[What you have to do] In the listing below, the lines starting with the line with "[LinkedIn] (331, 8)" and going on through the line with "Nepali Times Buzz (109, 61)" are to be reproduced exactly, and only those.

Records for this task section start

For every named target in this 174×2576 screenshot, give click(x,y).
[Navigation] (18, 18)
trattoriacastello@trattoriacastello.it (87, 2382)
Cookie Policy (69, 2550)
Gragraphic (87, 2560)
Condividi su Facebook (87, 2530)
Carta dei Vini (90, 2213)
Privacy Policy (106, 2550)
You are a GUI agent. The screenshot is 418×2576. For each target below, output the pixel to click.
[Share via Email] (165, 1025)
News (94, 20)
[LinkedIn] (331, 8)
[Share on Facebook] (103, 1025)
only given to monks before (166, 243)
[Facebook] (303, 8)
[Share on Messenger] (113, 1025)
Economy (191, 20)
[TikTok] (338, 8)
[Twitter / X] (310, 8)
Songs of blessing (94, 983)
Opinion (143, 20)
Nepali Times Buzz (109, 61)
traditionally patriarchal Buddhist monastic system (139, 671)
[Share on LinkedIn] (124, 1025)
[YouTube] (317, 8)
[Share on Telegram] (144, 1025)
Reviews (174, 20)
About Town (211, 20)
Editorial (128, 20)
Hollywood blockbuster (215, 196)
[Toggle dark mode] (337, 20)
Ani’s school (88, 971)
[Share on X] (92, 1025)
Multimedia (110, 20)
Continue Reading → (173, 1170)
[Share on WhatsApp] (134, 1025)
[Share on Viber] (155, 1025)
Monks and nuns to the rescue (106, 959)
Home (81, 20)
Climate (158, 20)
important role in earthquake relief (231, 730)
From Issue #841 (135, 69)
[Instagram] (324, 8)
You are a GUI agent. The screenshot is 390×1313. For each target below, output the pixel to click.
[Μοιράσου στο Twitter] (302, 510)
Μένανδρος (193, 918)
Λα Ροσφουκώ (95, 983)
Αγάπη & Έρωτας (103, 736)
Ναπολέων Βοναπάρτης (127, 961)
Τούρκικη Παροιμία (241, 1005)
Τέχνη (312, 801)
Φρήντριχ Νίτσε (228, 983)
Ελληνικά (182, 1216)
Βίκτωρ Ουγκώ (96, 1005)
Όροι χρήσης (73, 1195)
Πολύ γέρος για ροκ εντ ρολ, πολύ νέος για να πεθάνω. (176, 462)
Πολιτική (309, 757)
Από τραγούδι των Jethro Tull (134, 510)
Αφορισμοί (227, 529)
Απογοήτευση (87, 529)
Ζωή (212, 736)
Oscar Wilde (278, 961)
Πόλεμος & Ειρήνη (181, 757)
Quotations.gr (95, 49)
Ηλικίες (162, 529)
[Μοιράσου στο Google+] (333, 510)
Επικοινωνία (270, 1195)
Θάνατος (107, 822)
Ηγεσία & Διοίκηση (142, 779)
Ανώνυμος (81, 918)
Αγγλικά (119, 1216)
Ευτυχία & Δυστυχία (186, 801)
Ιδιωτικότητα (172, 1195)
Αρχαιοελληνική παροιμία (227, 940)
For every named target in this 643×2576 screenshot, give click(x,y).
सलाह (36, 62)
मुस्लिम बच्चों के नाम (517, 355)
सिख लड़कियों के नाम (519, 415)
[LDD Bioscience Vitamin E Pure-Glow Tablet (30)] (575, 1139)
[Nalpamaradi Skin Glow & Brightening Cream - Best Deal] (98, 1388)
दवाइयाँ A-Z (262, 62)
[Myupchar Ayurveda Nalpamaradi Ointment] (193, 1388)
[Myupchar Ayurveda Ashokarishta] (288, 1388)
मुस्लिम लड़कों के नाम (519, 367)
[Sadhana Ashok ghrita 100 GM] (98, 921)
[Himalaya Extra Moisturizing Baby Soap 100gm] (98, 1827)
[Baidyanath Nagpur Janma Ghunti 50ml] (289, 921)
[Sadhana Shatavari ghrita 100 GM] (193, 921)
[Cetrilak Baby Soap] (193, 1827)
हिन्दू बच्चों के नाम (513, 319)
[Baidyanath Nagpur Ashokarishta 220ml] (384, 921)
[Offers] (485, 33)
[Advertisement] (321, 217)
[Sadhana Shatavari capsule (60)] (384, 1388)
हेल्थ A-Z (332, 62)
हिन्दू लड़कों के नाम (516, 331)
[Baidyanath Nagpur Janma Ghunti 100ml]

Records for this task section end

[Answer for the task]
[LinkedIn] (331, 8)
[Share on Facebook] (103, 1025)
only given to monks before (166, 243)
[Facebook] (303, 8)
[Share on Messenger] (113, 1025)
Economy (191, 20)
[TikTok] (338, 8)
[Twitter / X] (310, 8)
Songs of blessing (94, 983)
Opinion (143, 20)
Nepali Times Buzz (109, 61)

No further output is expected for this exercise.